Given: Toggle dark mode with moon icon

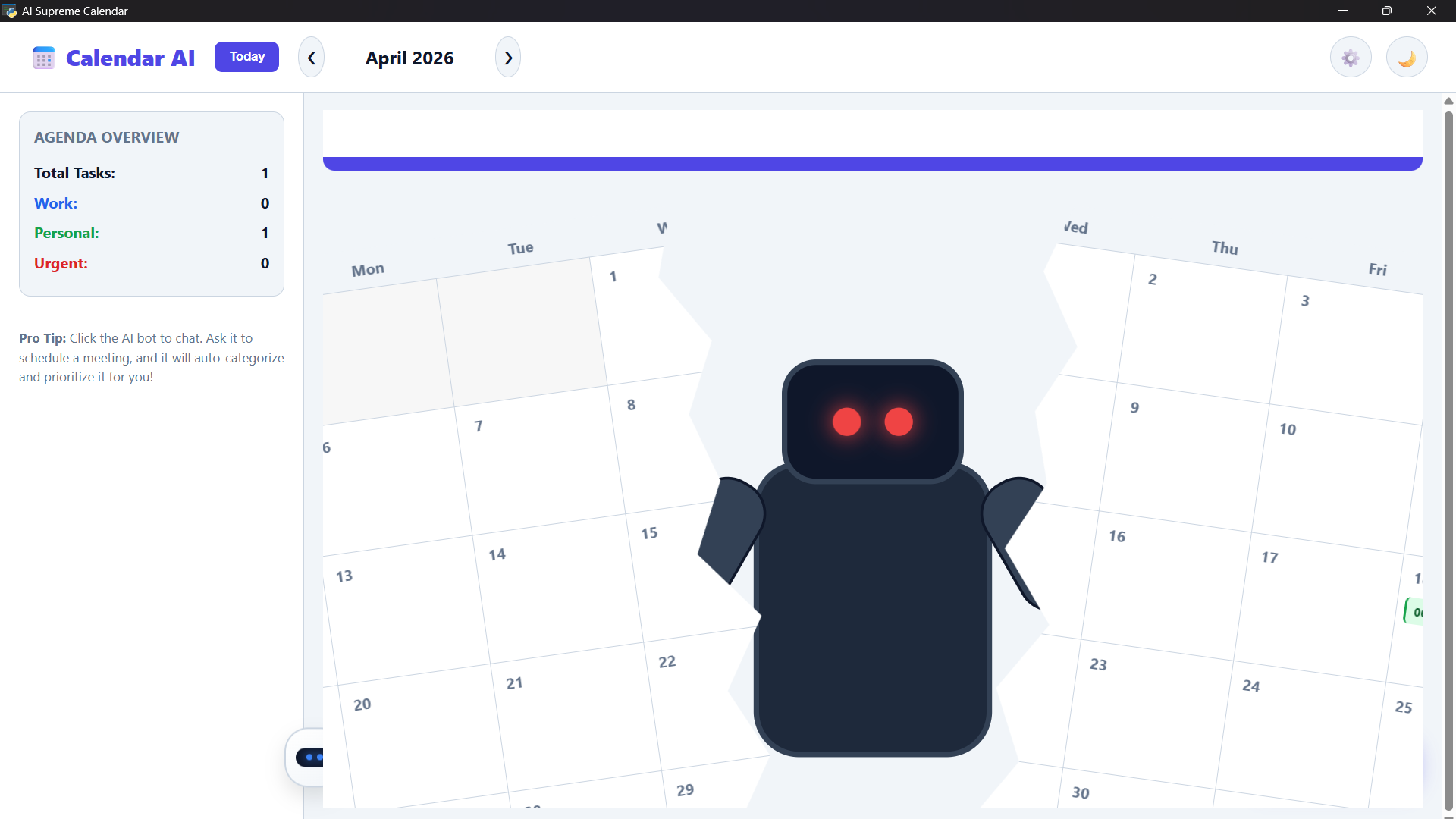Looking at the screenshot, I should [x=1407, y=58].
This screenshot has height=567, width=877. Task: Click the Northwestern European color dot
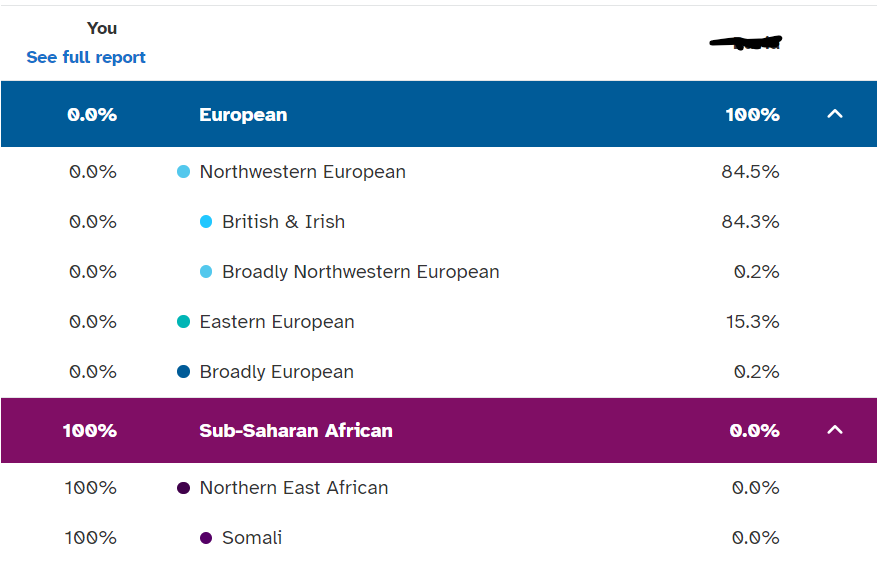(183, 172)
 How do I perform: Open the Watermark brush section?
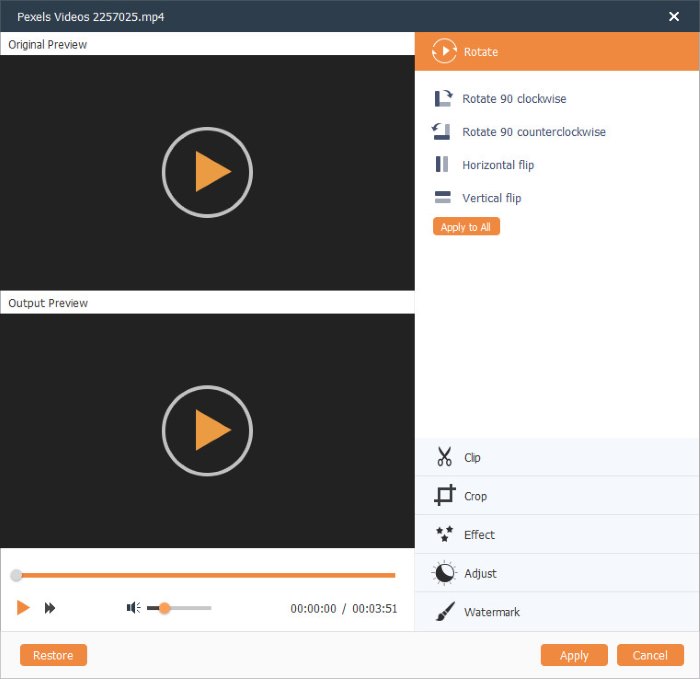[x=557, y=612]
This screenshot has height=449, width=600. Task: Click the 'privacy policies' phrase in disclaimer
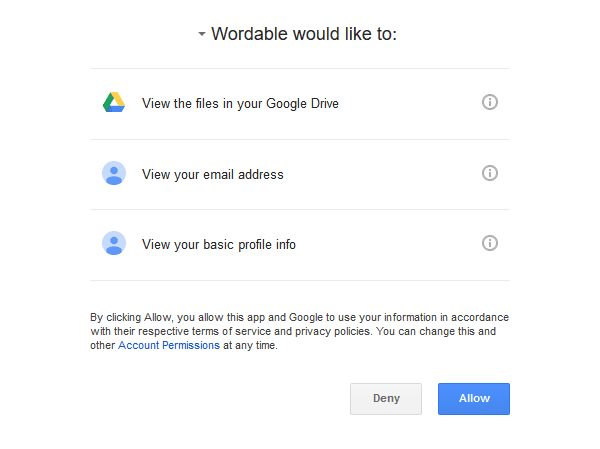click(x=333, y=331)
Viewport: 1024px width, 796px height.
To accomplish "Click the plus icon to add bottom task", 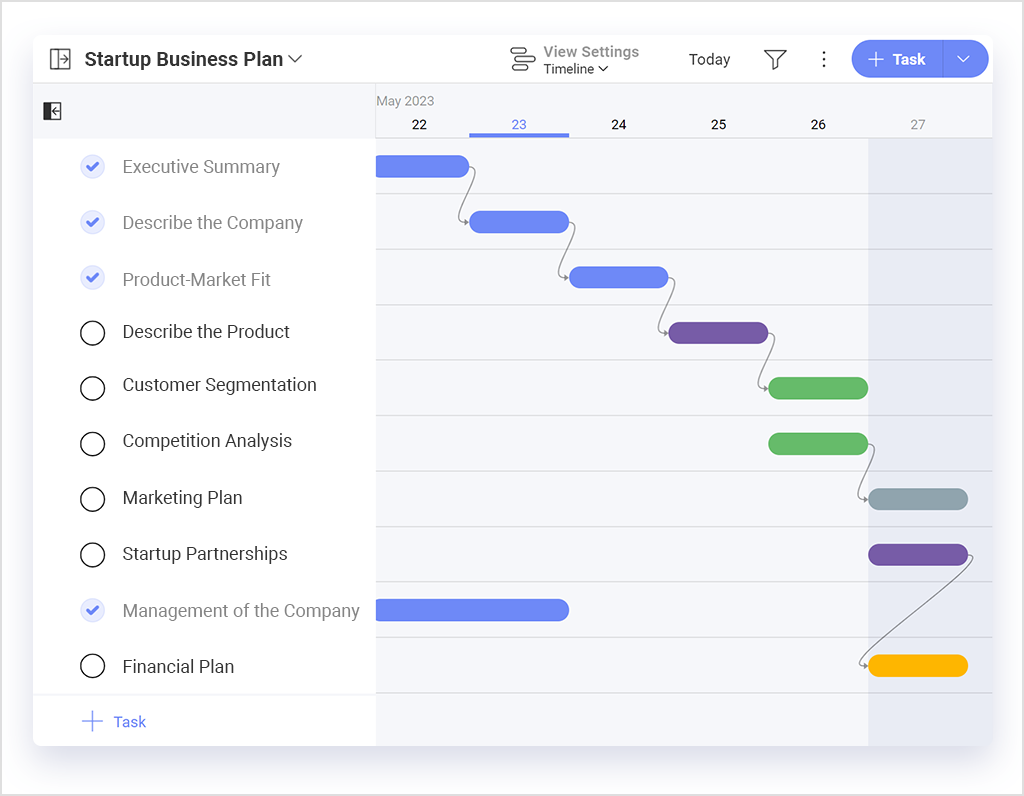I will [92, 722].
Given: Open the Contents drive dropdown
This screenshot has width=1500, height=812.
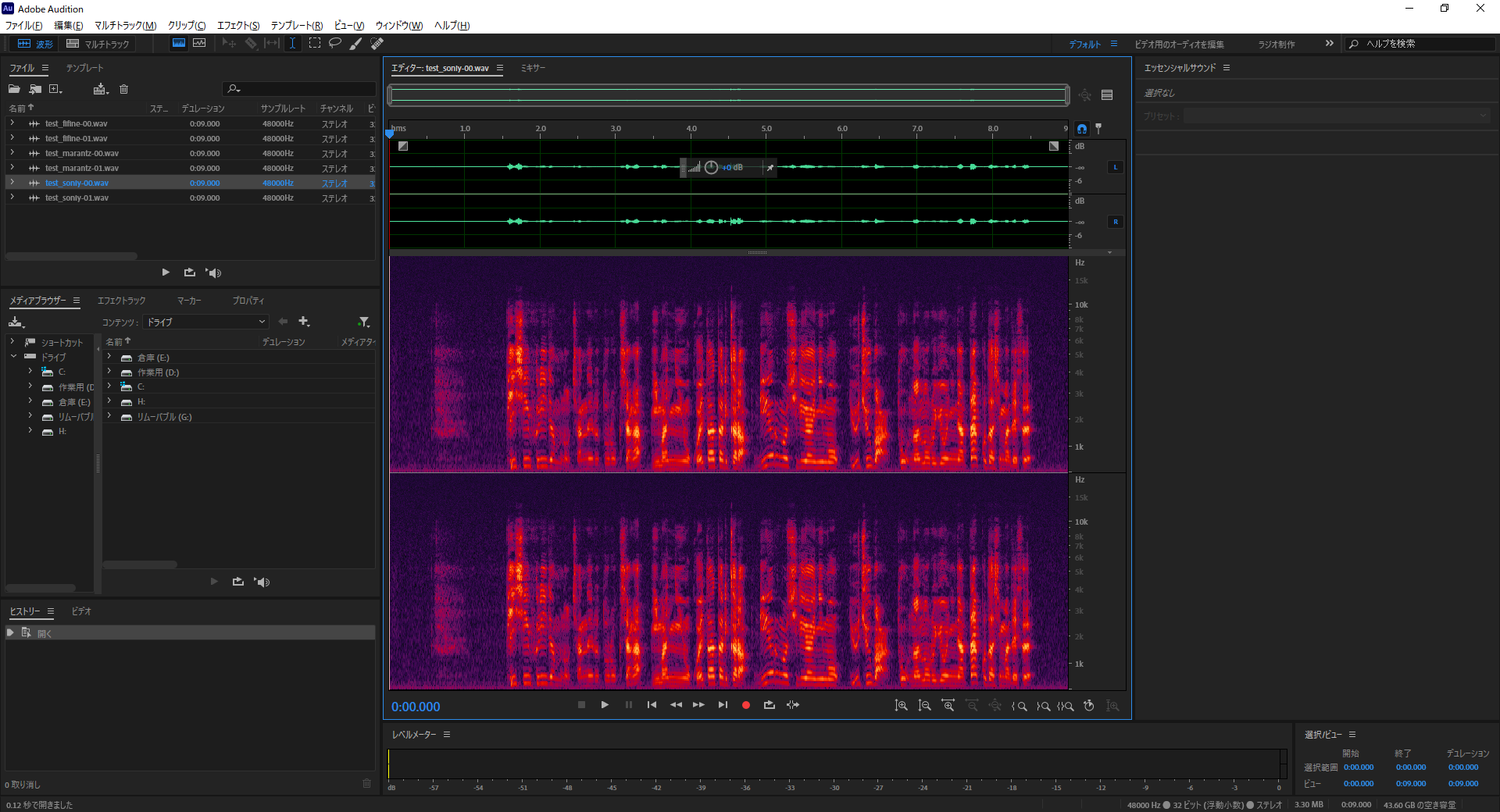Looking at the screenshot, I should [206, 322].
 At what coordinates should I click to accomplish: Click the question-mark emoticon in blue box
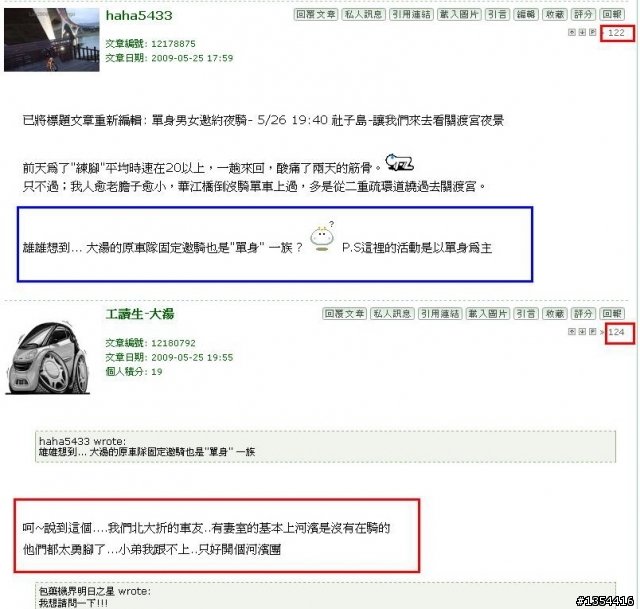tap(322, 237)
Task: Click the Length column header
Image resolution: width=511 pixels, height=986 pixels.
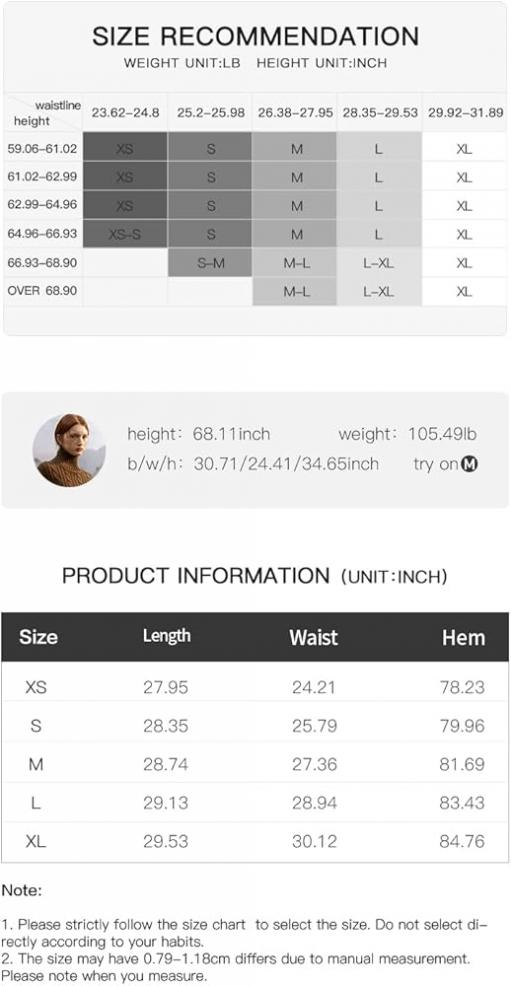Action: (x=167, y=636)
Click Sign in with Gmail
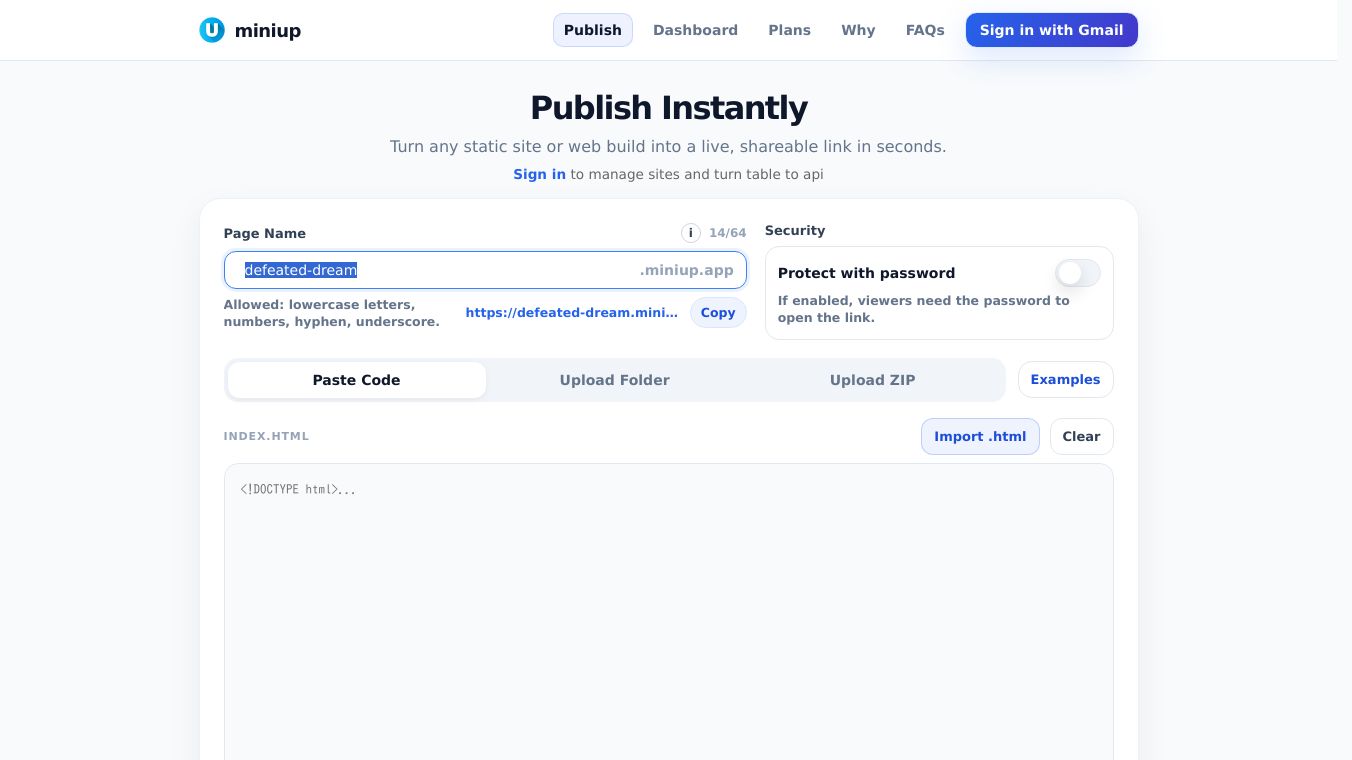Viewport: 1352px width, 760px height. click(1051, 30)
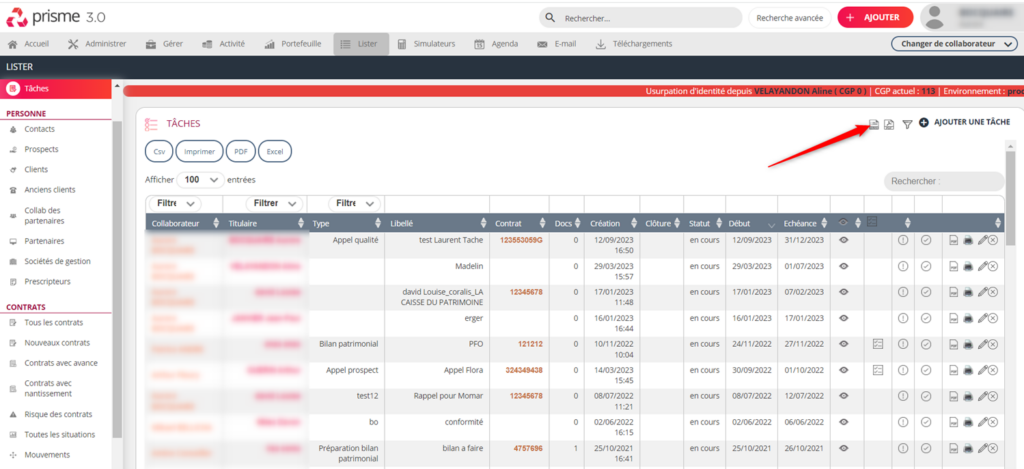Screen dimensions: 1024x469
Task: Click the Excel export button
Action: [274, 151]
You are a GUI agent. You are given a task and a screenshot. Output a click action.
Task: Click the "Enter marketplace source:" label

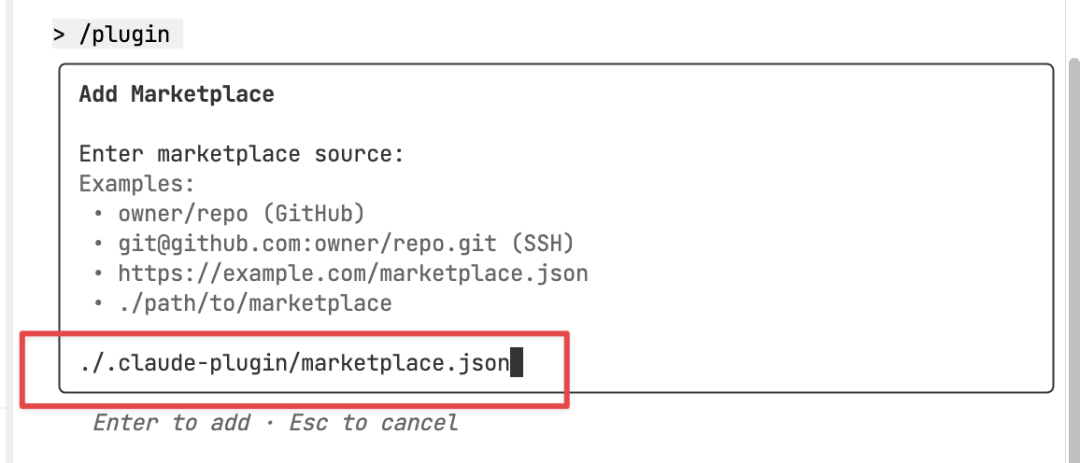[x=241, y=155]
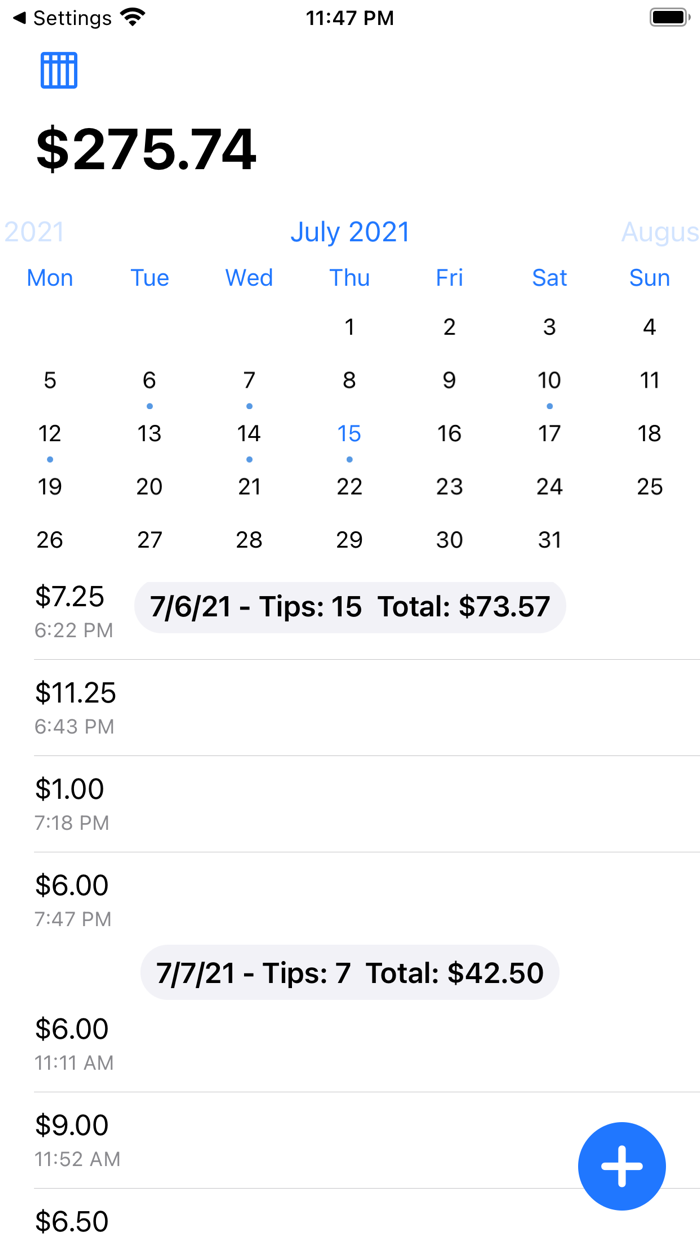This screenshot has height=1244, width=700.
Task: Open the 7/7/21 Tips total summary pill
Action: (349, 971)
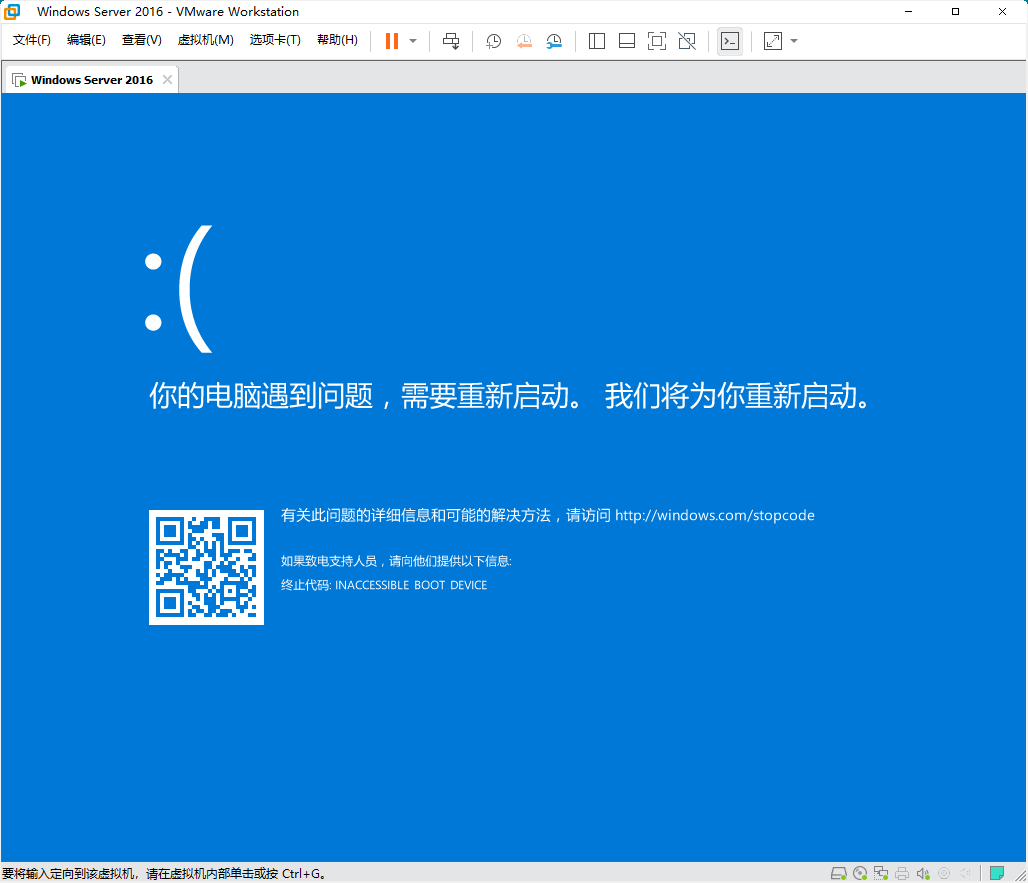This screenshot has height=883, width=1028.
Task: Toggle the library panel visibility
Action: pos(596,41)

- - - - -

Task directions:
Quote the material from the line containing "Task: Click the Length column header" through the end of the material, both ends included. Leave the pictures out of your answer.

Worked solution:
Task: Click the Length column header
Image resolution: width=511 pixels, height=986 pixels.
Action: (x=167, y=636)
Click Sign in with Gmail
Viewport: 1352px width, 760px height. click(1051, 30)
Screen dimensions: 1024x469
Task: Click the Excel export button
Action: [274, 151]
You are a GUI agent. You are given a task and a screenshot. Output a click action.
Task: Click the "Enter marketplace source:" label

[x=241, y=155]
This screenshot has height=1244, width=700.
Task: Open the 7/7/21 Tips total summary pill
Action: (349, 971)
This screenshot has height=883, width=1028.
Task: Toggle the library panel visibility
Action: pos(596,41)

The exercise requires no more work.